[Stored data entries]
--- --- ---
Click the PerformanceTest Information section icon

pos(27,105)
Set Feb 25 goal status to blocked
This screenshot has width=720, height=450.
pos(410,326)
--- --- ---
### Exercise directions
Every line from the one that holds "Set Feb 25 goal status to blocked" to the end of the data above should be given again exactly, with that line and the last one both kept.

### Response box
Set Feb 25 goal status to blocked
This screenshot has width=720, height=450.
pos(410,326)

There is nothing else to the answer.